- _Provided material_
◇ ◇ ◇ ◇ ◇ ◇ ◇

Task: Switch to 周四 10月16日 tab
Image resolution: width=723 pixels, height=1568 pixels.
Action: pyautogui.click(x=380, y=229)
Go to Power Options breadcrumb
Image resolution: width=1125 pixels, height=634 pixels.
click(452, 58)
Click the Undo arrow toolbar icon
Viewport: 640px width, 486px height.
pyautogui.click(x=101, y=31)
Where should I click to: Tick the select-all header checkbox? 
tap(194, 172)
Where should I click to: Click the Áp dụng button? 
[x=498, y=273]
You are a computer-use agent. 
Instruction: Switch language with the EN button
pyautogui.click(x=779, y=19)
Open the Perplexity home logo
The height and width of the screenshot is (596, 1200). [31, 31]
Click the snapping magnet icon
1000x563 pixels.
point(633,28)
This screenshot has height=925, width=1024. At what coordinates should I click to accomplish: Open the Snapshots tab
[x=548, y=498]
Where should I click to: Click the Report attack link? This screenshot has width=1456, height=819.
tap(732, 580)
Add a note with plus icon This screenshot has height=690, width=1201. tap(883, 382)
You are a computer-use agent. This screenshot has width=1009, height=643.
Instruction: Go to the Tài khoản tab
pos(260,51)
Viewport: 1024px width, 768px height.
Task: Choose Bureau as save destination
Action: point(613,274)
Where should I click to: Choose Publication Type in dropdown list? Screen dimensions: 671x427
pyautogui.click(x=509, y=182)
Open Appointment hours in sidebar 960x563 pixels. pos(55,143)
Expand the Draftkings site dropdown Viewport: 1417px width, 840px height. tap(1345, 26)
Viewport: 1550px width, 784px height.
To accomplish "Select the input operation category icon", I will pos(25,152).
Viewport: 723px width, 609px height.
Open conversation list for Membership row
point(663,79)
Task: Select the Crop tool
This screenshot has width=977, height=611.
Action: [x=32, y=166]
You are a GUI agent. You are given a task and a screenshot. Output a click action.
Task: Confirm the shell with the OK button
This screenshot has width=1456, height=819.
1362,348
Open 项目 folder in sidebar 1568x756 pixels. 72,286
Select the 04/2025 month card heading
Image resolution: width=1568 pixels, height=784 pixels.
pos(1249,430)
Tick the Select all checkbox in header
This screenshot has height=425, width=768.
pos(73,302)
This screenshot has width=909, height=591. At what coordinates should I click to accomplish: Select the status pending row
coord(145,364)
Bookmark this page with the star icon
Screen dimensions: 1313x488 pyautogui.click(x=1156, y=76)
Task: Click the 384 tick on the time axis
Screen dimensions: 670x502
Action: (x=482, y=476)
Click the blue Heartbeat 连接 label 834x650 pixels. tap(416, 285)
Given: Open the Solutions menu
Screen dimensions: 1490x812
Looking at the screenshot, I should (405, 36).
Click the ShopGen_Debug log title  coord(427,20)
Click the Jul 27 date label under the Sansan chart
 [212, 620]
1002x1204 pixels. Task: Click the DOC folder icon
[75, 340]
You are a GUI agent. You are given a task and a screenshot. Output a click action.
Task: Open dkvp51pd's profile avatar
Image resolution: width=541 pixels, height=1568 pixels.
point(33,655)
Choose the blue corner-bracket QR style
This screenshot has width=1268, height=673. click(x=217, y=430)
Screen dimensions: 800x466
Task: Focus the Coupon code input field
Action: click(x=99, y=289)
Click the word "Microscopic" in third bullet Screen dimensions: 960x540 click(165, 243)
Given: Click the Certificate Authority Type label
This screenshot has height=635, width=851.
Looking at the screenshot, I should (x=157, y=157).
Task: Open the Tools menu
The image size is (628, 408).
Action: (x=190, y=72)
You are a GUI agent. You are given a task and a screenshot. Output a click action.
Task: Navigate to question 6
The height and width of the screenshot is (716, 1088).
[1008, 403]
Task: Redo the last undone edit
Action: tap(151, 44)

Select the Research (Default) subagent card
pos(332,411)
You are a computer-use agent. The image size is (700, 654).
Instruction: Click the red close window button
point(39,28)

◇ ◇ ◇ ◇ ◇ ◇ ◇

- _Task description_
All of the entries must be written out exactly as they stand.

- _Answer to this exercise_
Task: Switch to 周四 10月16日 tab
Image resolution: width=723 pixels, height=1568 pixels.
Action: pyautogui.click(x=380, y=229)
Go to Power Options breadcrumb
Image resolution: width=1125 pixels, height=634 pixels.
click(452, 58)
Click the Undo arrow toolbar icon
Viewport: 640px width, 486px height.
pyautogui.click(x=101, y=31)
Where should I click to: Tick the select-all header checkbox? 
tap(194, 172)
Where should I click to: Click the Áp dụng button? 
[x=498, y=273]
You are a computer-use agent. 
Instruction: Switch language with the EN button
pyautogui.click(x=779, y=19)
Open the Perplexity home logo
The height and width of the screenshot is (596, 1200). [31, 31]
Click the snapping magnet icon
1000x563 pixels.
point(633,28)
This screenshot has height=925, width=1024. At what coordinates should I click to accomplish: Open the Snapshots tab
[x=548, y=498]
Where should I click to: Click the Report attack link? This screenshot has width=1456, height=819.
tap(732, 580)
Add a note with plus icon This screenshot has height=690, width=1201. tap(883, 382)
You are a computer-use agent. This screenshot has width=1009, height=643.
Instruction: Go to the Tài khoản tab
pos(260,51)
Viewport: 1024px width, 768px height.
Task: Choose Bureau as save destination
Action: point(613,274)
Where should I click to: Choose Publication Type in dropdown list? Screen dimensions: 671x427
pyautogui.click(x=509, y=182)
Open Appointment hours in sidebar 960x563 pixels. pos(55,143)
Expand the Draftkings site dropdown Viewport: 1417px width, 840px height. tap(1345, 26)
Viewport: 1550px width, 784px height.
To accomplish "Select the input operation category icon", I will pos(25,152).
Viewport: 723px width, 609px height.
Open conversation list for Membership row
point(663,79)
Task: Select the Crop tool
This screenshot has width=977, height=611.
Action: [x=32, y=166]
You are a GUI agent. You are given a task and a screenshot. Output a click action.
Task: Confirm the shell with the OK button
This screenshot has width=1456, height=819.
1362,348
Open 项目 folder in sidebar 1568x756 pixels. 72,286
Select the 04/2025 month card heading
Image resolution: width=1568 pixels, height=784 pixels.
pos(1249,430)
Tick the Select all checkbox in header
This screenshot has height=425, width=768.
pos(73,302)
This screenshot has width=909, height=591. At what coordinates should I click to accomplish: Select the status pending row
coord(145,364)
Bookmark this page with the star icon
Screen dimensions: 1313x488 pyautogui.click(x=1156, y=76)
Task: Click the 384 tick on the time axis
Screen dimensions: 670x502
Action: (x=482, y=476)
Click the blue Heartbeat 连接 label 834x650 pixels. tap(416, 285)
Given: Open the Solutions menu
Screen dimensions: 1490x812
Looking at the screenshot, I should (405, 36).
Click the ShopGen_Debug log title  coord(427,20)
Click the Jul 27 date label under the Sansan chart
 [212, 620]
1002x1204 pixels. Task: Click the DOC folder icon
[75, 340]
You are a GUI agent. You are given a task and a screenshot. Output a click action.
Task: Open dkvp51pd's profile avatar
Image resolution: width=541 pixels, height=1568 pixels.
point(33,655)
Choose the blue corner-bracket QR style
This screenshot has width=1268, height=673. click(x=217, y=430)
Screen dimensions: 800x466
Task: Focus the Coupon code input field
Action: click(x=99, y=289)
Click the word "Microscopic" in third bullet Screen dimensions: 960x540 click(165, 243)
Given: Click the Certificate Authority Type label
This screenshot has height=635, width=851.
Looking at the screenshot, I should (x=157, y=157).
Task: Open the Tools menu
The image size is (628, 408).
Action: (x=190, y=72)
You are a GUI agent. You are given a task and a screenshot. Output a click action.
Task: Navigate to question 6
The height and width of the screenshot is (716, 1088).
[1008, 403]
Task: Redo the last undone edit
Action: tap(151, 44)

Select the Research (Default) subagent card
pos(332,411)
You are a computer-use agent. The image size is (700, 654).
Instruction: Click the red close window button
point(39,28)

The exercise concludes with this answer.